For European business, the
perils of the immediate past are being replaced by the promise of the future,
as the financial crisis appears to recede, and the prospect beckons of new
opportunities under a new European Parliament and a new European Commission.
The European Parliament elections this month will bring many fresh faces to
Brussels, and every lobby group in town is already planning how to win their
attention and hopefully their favour. Of even more significance, a new European
Commission is due to take office in November, replacing the timid and tired
ten-year administration of José Manuel Barroso with — it is hoped — a team
bursting with renewed dynamism and energy, and with a readiness to listen to
well-formed policy pitches.
It is against this background
that the principal drug industry associations in Europe launched a call in
mid-May for "an integrated European industrial policy for the
pharmaceuticals sector". The industry has achieved its own integration in
putting this plea together. It unites — in a rare show of unison — both the
European Federation of Pharmaceutical Industries and Associations and the
European Generic Medicines Association. The conflicting interests of the
research-based and generic companies have often kept them apart, but they have
started to work together much more closely in Europe, partly because of the
tougher conditions they all face, and partly because shifts in ownership and in
corporate strategy have blurred many of the distinctions that were so clear in
the past.
So now they are, as they say
themselves, "joining forces". They launched their appeal at the
annual EU Business Summit, taking advantage of its theme this year, “The
Business Agenda 2014–2019: Rebuilding a Competitive Agenda”. The drug industry
associations' particular angle is that Europe’s healthcare systems have
suffered from economic recession and austerity policies, and this has affected
access to healthcare for EU citizens. Their response is to urge promotion of
"an integrated life sciences industry for Europe" that will serve
both the health of society and economic prosperity.
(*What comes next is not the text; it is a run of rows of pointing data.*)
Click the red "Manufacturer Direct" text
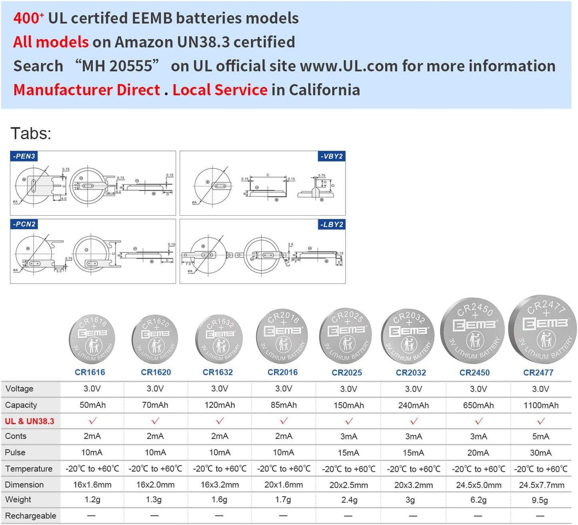 [87, 90]
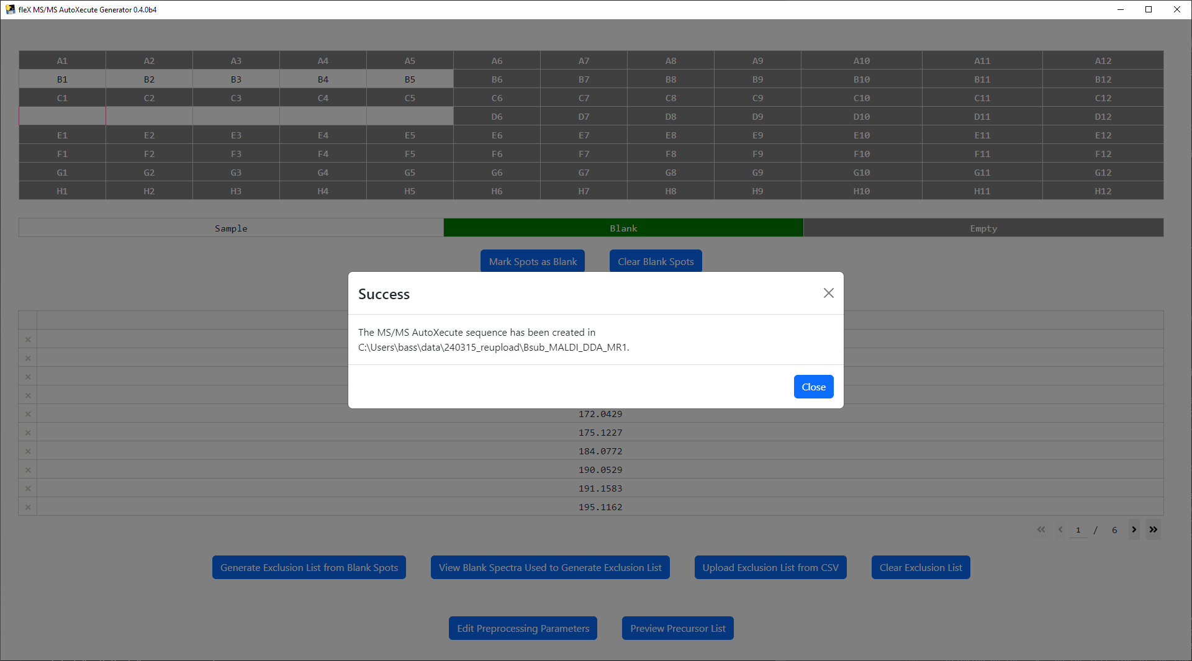Dismiss the Success dialog via the X icon

[x=828, y=292]
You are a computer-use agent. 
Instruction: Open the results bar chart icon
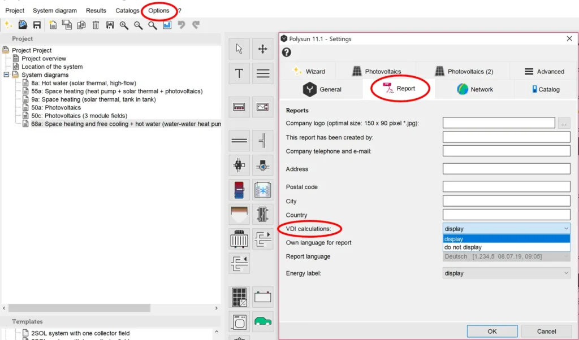point(167,25)
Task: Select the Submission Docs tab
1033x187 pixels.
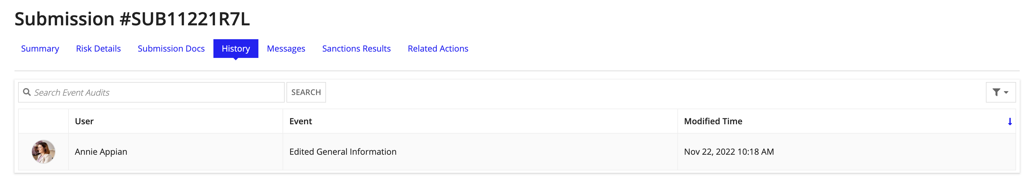Action: [x=171, y=48]
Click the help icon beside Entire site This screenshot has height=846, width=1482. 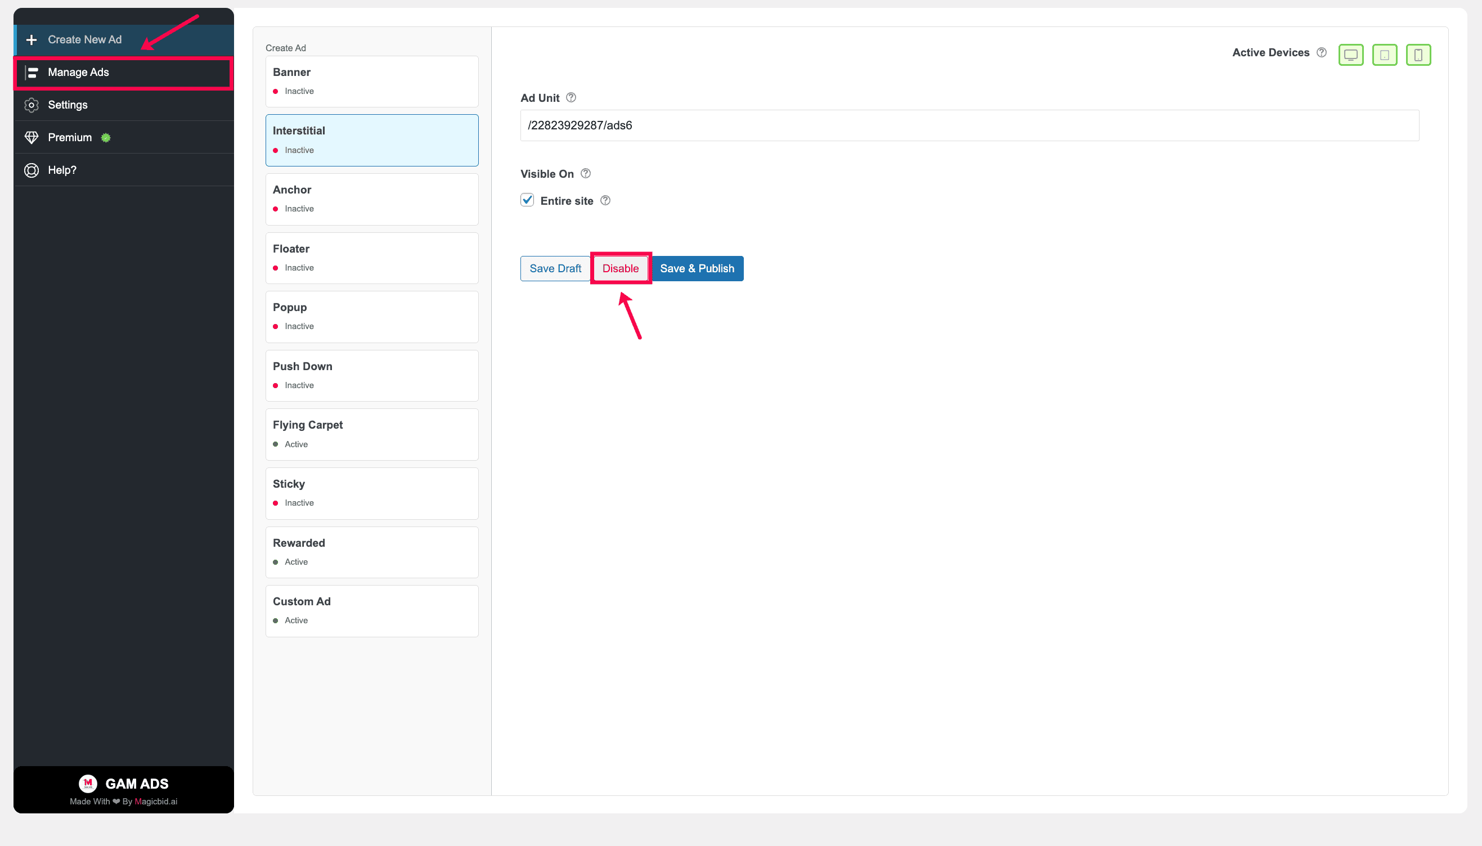(x=605, y=200)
The campaign that EFPIA and
EGA are conducting focuses on three priorities. First of all, they want a clear
recognition that medicines are essential to improve patient outcomes and equity
of access to healthcare across Europe. Then they want a more predictable
business environment so as to give the industry incentives to invest, to bring
"better and more cost effective treatments" to patients. And
alongside, they want a context that will "make the EU an attractive global
hub for pharmaceutical research and manufacturing."
These may all seem, at first
glance, to be reasonable, even laudable, objectives, unlikely to run into
opposition from anyone. But there is more to the campaign than meets the eye.
That first priority, of recognising the importance of medicines in European
healthcare, is not quite so obvious as it looks. There has been a rising tide
of concern in Europe about the role of medicines over recent year.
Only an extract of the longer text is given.